(Dataset entries)
:::

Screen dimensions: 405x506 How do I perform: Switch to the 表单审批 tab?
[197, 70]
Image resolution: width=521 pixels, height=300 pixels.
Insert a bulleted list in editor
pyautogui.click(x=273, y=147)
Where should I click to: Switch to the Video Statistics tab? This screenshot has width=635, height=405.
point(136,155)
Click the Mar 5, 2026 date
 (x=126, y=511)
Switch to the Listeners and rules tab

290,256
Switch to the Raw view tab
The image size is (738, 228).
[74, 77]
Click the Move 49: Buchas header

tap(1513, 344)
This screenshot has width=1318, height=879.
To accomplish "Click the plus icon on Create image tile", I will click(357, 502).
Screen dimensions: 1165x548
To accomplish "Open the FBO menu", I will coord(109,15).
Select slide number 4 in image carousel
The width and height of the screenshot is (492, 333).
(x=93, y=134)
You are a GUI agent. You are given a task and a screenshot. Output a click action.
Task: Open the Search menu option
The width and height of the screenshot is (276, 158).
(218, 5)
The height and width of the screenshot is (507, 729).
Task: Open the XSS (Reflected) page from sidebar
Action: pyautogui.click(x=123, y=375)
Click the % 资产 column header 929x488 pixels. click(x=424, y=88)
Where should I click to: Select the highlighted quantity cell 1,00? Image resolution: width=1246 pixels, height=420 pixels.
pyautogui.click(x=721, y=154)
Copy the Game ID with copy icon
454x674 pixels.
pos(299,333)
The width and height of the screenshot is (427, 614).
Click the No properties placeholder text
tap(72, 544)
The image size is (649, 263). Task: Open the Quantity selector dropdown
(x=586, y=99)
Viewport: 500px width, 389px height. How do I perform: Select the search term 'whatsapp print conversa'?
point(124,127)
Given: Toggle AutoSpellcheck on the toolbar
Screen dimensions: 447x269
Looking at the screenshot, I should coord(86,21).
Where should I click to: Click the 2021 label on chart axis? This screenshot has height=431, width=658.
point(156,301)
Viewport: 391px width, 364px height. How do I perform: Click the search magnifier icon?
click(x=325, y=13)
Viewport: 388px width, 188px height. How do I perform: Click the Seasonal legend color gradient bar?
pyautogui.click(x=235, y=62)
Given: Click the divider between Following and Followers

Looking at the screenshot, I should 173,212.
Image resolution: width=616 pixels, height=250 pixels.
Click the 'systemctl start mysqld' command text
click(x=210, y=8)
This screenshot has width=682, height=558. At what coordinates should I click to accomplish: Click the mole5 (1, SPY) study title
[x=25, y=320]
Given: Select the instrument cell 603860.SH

:::

Task »
Give all of the lines above again, exactly as they are.

Answer to the exercise »
Screen dimensions: 405x506 How do I perform: Switch to the 表单审批 tab?
[197, 70]
Image resolution: width=521 pixels, height=300 pixels.
Insert a bulleted list in editor
pyautogui.click(x=273, y=147)
Where should I click to: Switch to the Video Statistics tab? This screenshot has width=635, height=405.
point(136,155)
Click the Mar 5, 2026 date
 (x=126, y=511)
Switch to the Listeners and rules tab

290,256
Switch to the Raw view tab
The image size is (738, 228).
[74, 77]
Click the Move 49: Buchas header

tap(1513, 344)
This screenshot has width=1318, height=879.
To accomplish "Click the plus icon on Create image tile", I will click(357, 502).
Screen dimensions: 1165x548
To accomplish "Open the FBO menu", I will coord(109,15).
Select slide number 4 in image carousel
The width and height of the screenshot is (492, 333).
(x=93, y=134)
You are a GUI agent. You are given a task and a screenshot. Output a click action.
Task: Open the Search menu option
The width and height of the screenshot is (276, 158).
(218, 5)
The height and width of the screenshot is (507, 729).
Task: Open the XSS (Reflected) page from sidebar
Action: pyautogui.click(x=123, y=375)
Click the % 资产 column header 929x488 pixels. click(x=424, y=88)
Where should I click to: Select the highlighted quantity cell 1,00? Image resolution: width=1246 pixels, height=420 pixels.
pyautogui.click(x=721, y=154)
Copy the Game ID with copy icon
454x674 pixels.
pos(299,333)
The width and height of the screenshot is (427, 614).
Click the No properties placeholder text
tap(72, 544)
The image size is (649, 263). Task: Open the Quantity selector dropdown
(x=586, y=99)
Viewport: 500px width, 389px height. How do I perform: Select the search term 'whatsapp print conversa'?
point(124,127)
Given: Toggle AutoSpellcheck on the toolbar
Screen dimensions: 447x269
Looking at the screenshot, I should coord(86,21).
Where should I click to: Click the 2021 label on chart axis? This screenshot has height=431, width=658.
point(156,301)
Viewport: 391px width, 364px height. How do I perform: Click the search magnifier icon?
click(x=325, y=13)
Viewport: 388px width, 188px height. How do I perform: Click the Seasonal legend color gradient bar?
pyautogui.click(x=235, y=62)
Given: Click the divider between Following and Followers

Looking at the screenshot, I should 173,212.
Image resolution: width=616 pixels, height=250 pixels.
Click the 'systemctl start mysqld' command text
click(x=210, y=8)
This screenshot has width=682, height=558. At what coordinates should I click to accomplish: Click the mole5 (1, SPY) study title
[x=25, y=320]
Given: Select the instrument cell 603860.SH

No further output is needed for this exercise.